Industry Vocabularies and Web Services Frameworks
There are a vast number of web services frameworks appearing, such as UDDI, ebXML, WSDL, SOAP, and an older standby, XML-RPC. I will provide a brief introduction of each, then discuss:
- How they relate to one another.
- How do you know what's right for your environment?
- The role of additional industry vocabularies and schemas.
I will provide a VERY short case study of one industry vocabulary, HR-XML's human resources and recruitment DTDs and schemas, and the application of those frameworks within the larger framework of web services such as SOAP.
In addition to industry vocabularies, there are a large number of standards-based vocabularies, such as XSLT, XSL, XML-Schema, SMIL, and many others. The difference is that standards-based vocabularies do not fall within the domain of one specific industry, but are instead sponsored by a world body, generally the W3C.
I will be focusing my discussion on vocabularies that may have a large impact on future web development or, in the case of XSLFO, will play a big role in streamlining content delivery:
- SVG, XSLT, XSLFO (aka XSL), SMIL, and XHTML modularization.
Mark Colan is an e-business technology evangelist for IBM corporation. He gives technical, keynote, and customer presentations on Web Services and XML technologies and strategy, and has spoken at most XML conferences in 2000 and 2001, as well as Java One '98 and '99.
Before joining IBM, Mark worked at Lotus Development Corporation for 12 years, and helped to develop several commercial products. With over 20 years experience in designing and implementing commercial software products and technologies, Mark is well versed in component software strategies, operating systems, and software tools. He served as the Lead Architect for the InfoBus Technology, a Java Standard Extension developed at Lotus.
Chuck White is a business consultant with more than ten years experience in marketing communications and information technology. He is the author of Internet Explorer 5 Developer's Guide (IDG) and co-author of Mastering XML and Mastering XML Premium Edition (Sybex).
Chuck cut his teeth as a graphic artist at McDonald's Corporation in Oak Brook, Illinois, working as a freelancer in its graphic services division, which specialized in internal and franchise communications. He has served many clients since then in numerous capacities.
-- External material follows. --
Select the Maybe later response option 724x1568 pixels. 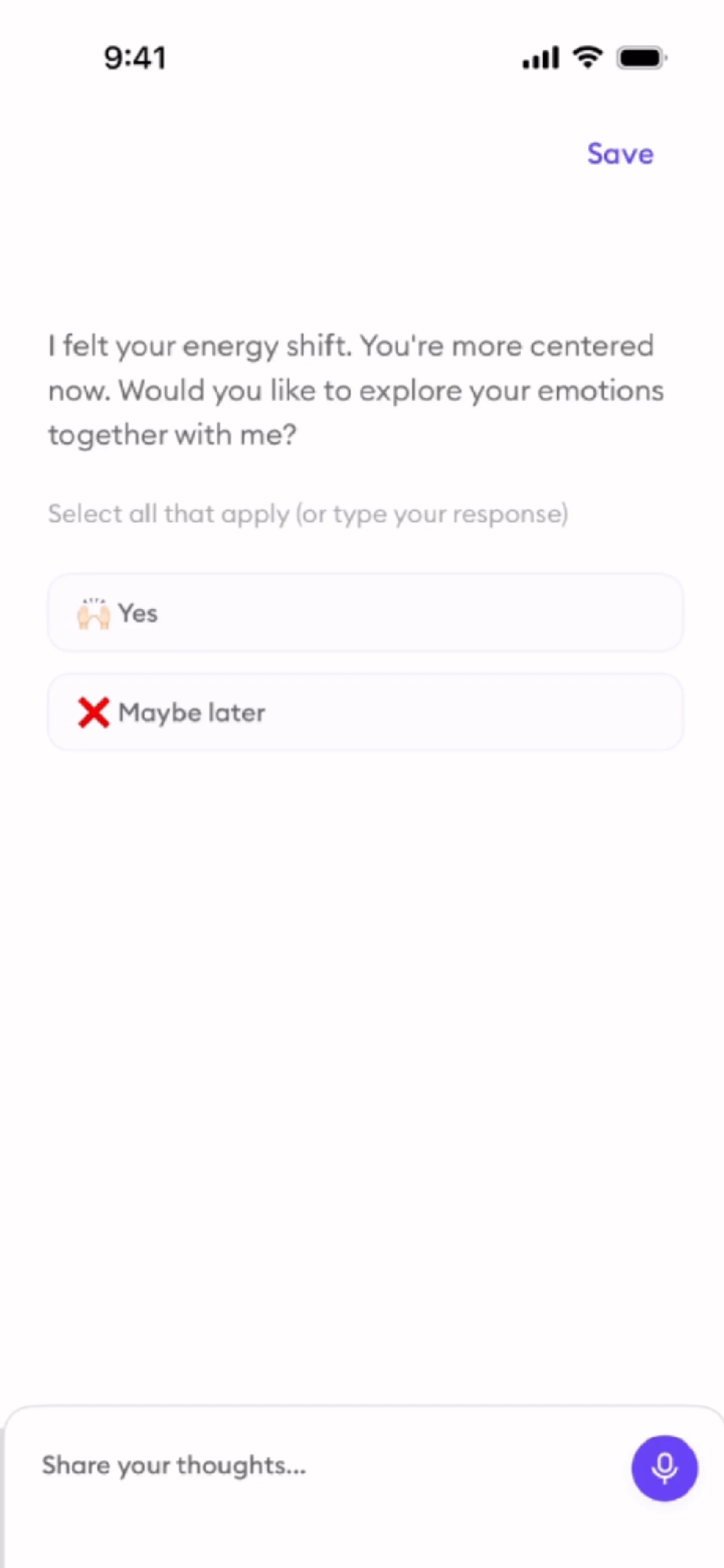pyautogui.click(x=365, y=712)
These clients have included ad agencies and Fortune 500 companies, including Bell & Howell, Wells Fargo, and many others.
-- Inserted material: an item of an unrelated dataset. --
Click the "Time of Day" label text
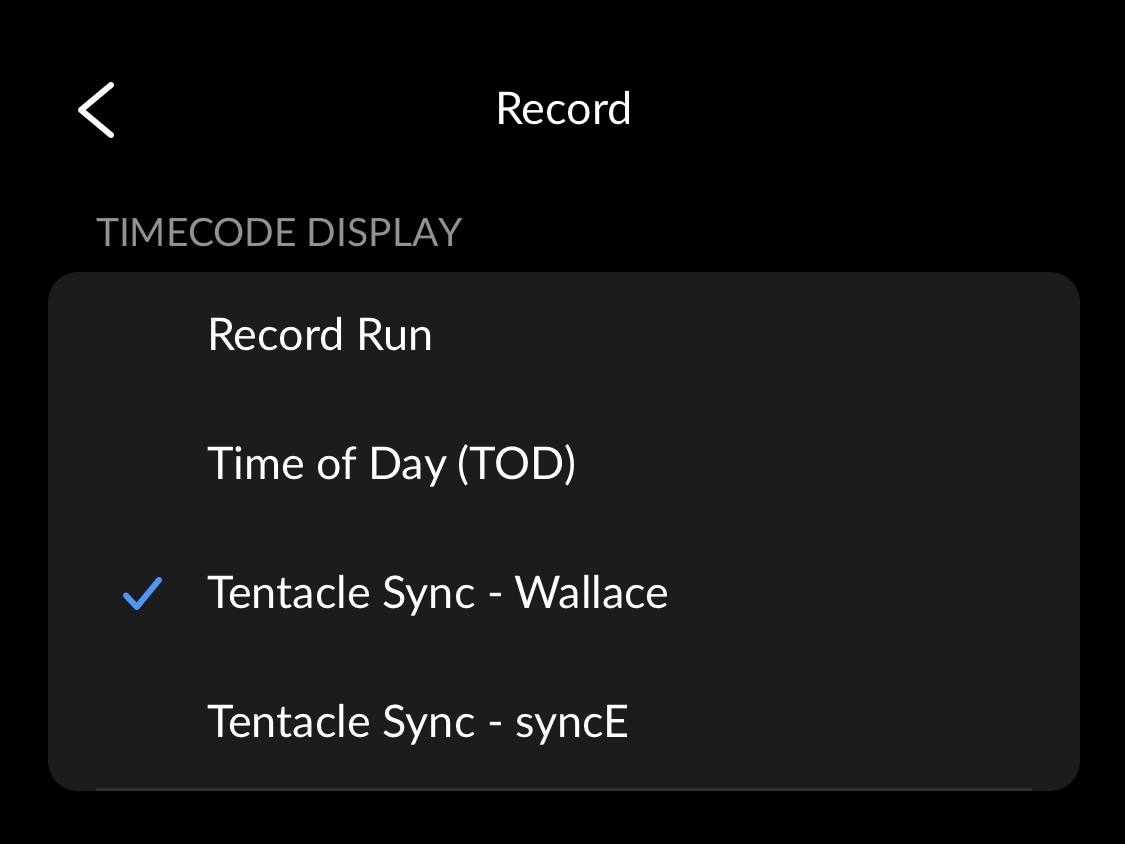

He also served as art director/production manager for Communication World, a bimonthly four-color publication for IABC (the International Association of Business Communicators), and was most recently an award-winning Creative Director for Advance Recruitment Advertising, Inc., where he developed a comprehensive insertion order system using ASP and SQL Server. As a consultant for BAJobs.com he provided the framework for rebuilding the back end and application server using JSP and MySQL for that popular regional job site.
Prior to joining IABC he served as art director at TMP Worldwide, where he led the creative efforts on the agency's largest account.
He received his education at Northern Illinois University, majoring in Journalism.
He is currently finishing work on XML Complete for Sybex Books.